When I went to work, I performed a gender that didn't belong to me. I constantly wondered if I was acting feminine enough and if my clothes were just the right blend between feminine and masculine. I didn't want to stand out, and I didn't want people to ask me questions. I was already gay, and that felt like enough attention. I was putting on a gender-play show, a performance that so many people do not even know they participate in. Weren't these patients, then, just adding to their costume? The difference was that these people accepted their gender and sought to accentuate it. They looked into the camera and said proudly: "Now I look exactly how I have always wanted to look."
I was envious of how easy it was for them. Cis-people did not need to prove their "cis-ness," and they were allowed to look how they had always imagined themselves because they imagined themselves the "right" way.
It was easy because it was acceptable.
Trans patients, on the other hand, have to jump through hurdles and hoops to achieve the same gender euphoria, the same satisfaction of feeling at home in one's body.
Health insurance is not always a viable option for trans people seeking confirmation surgery, as many work on a case-by-case basis. As of 2021, only 24 states ban total transgender exclusions for state-regulated health plans. Requirements range from referral letters from doctors, proof of gender-dysphoria, and at least one year of hormone therapy, depending on the procedure. Sometimes, you need two or more letters of recommendation and evaluations and even proof of one year living in their correct gender identity.
Surgery can range anywhere from $6000 to more than $50,000 depending on the procedure, not to mention years of therapy and the cost of hormones. With roughly 30% of transgender people experiencing poverty, transitioning isn't always viable.
It took two years before I saw a doctor I worked with even reference transgender surgery. With each patient I cropped, edited, and posted, I felt more and more frustrated that they could access a cosmetic surgery that, for trans folks, is lifesaving.
When I brought up the lack of trans patients to my co-workers, I was told it was less lucrative and wouldn't be worth advertising. The cost of a post outweighed the benefit of acknowledging the existence of trans patients. This was assuming that the doctors even performed gender confirmation surgery or accepted trans patients in the first place.
Then, it dawned on me the different worlds my co-workers and I lived in. For them, it was easy to brush aside trans patients, and it was business. I thought about that conversation for weeks. The happiness of trans people wasn't profitable enough, so it became easy to ignore.

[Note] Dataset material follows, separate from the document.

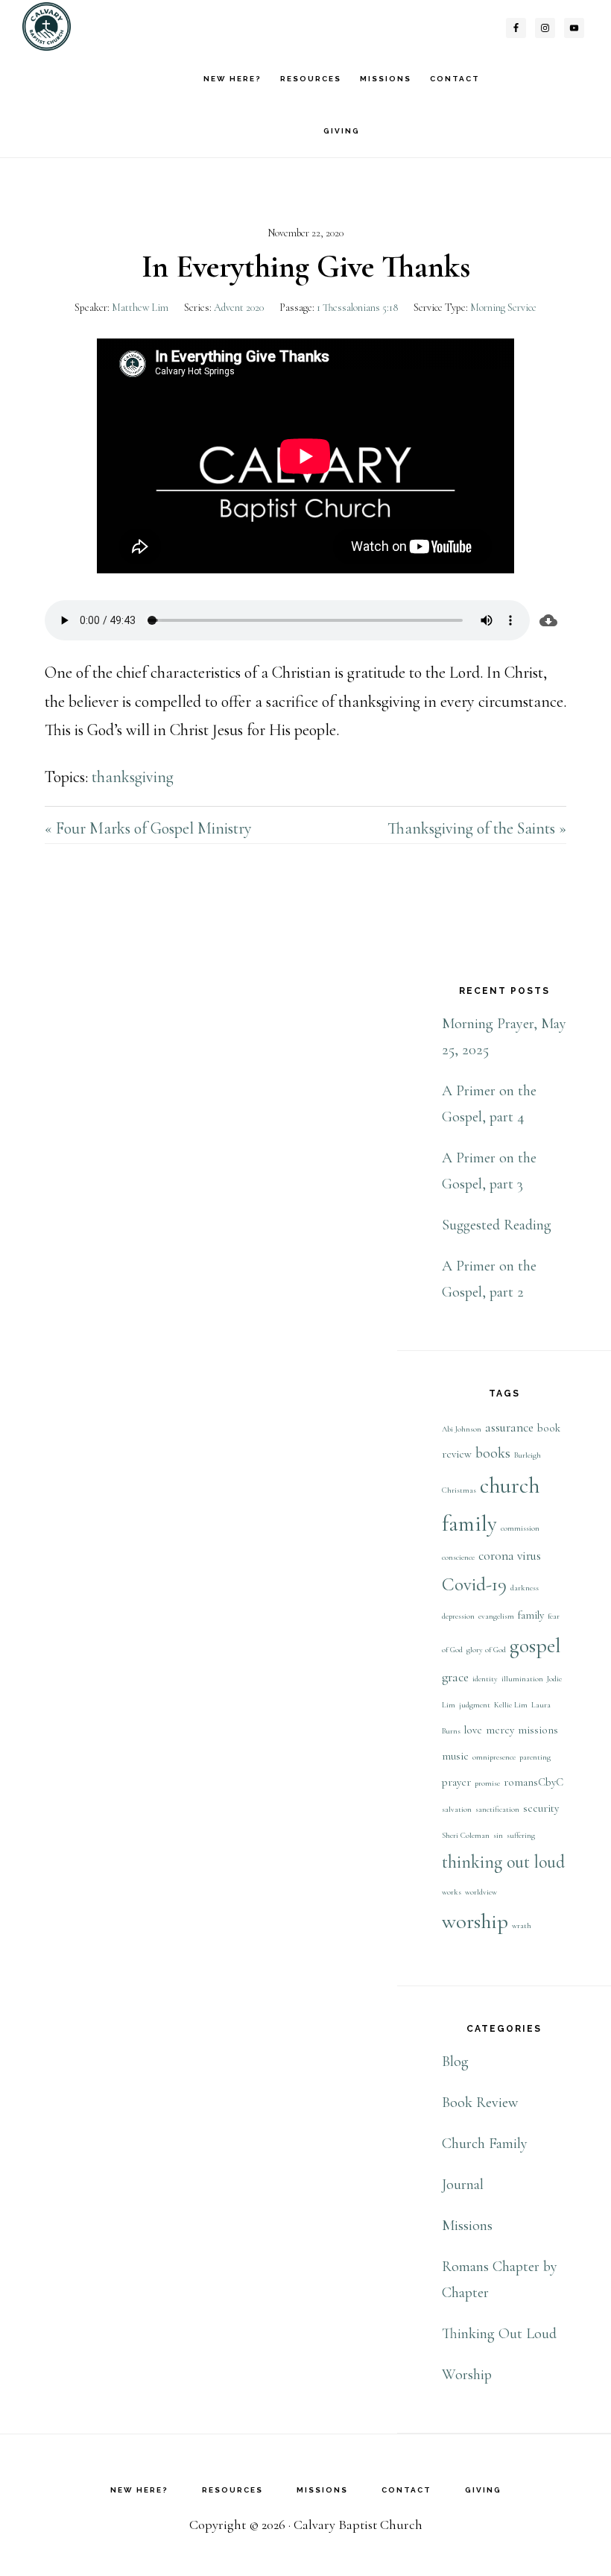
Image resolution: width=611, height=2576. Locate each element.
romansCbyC (533, 1782)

When a co-worker's client asked her to showcase a trans man's top surgery result, I thought finally. I asked to write the caption for that post. She looked at my writing and said, "What is FTM? Let's erase it." I wanted to speak the language I knew other trans people would understand. When I told that co-worker that it meant female-to-male, she didn't add it back in.
If transgender and cisgender people seek surgery to look and feel like their true selves, why is it so much harder for transgender people to access? I don't have the answers. But it's worth asking the questions.
Wanta JW, Niforatos JD, Durbak E, Viguera A, Altinay M. Mental health diagnoses among transgender patients in the clinical setting: an all-payer electronic health record study. Transgender Health. 2019;4(1):313-315.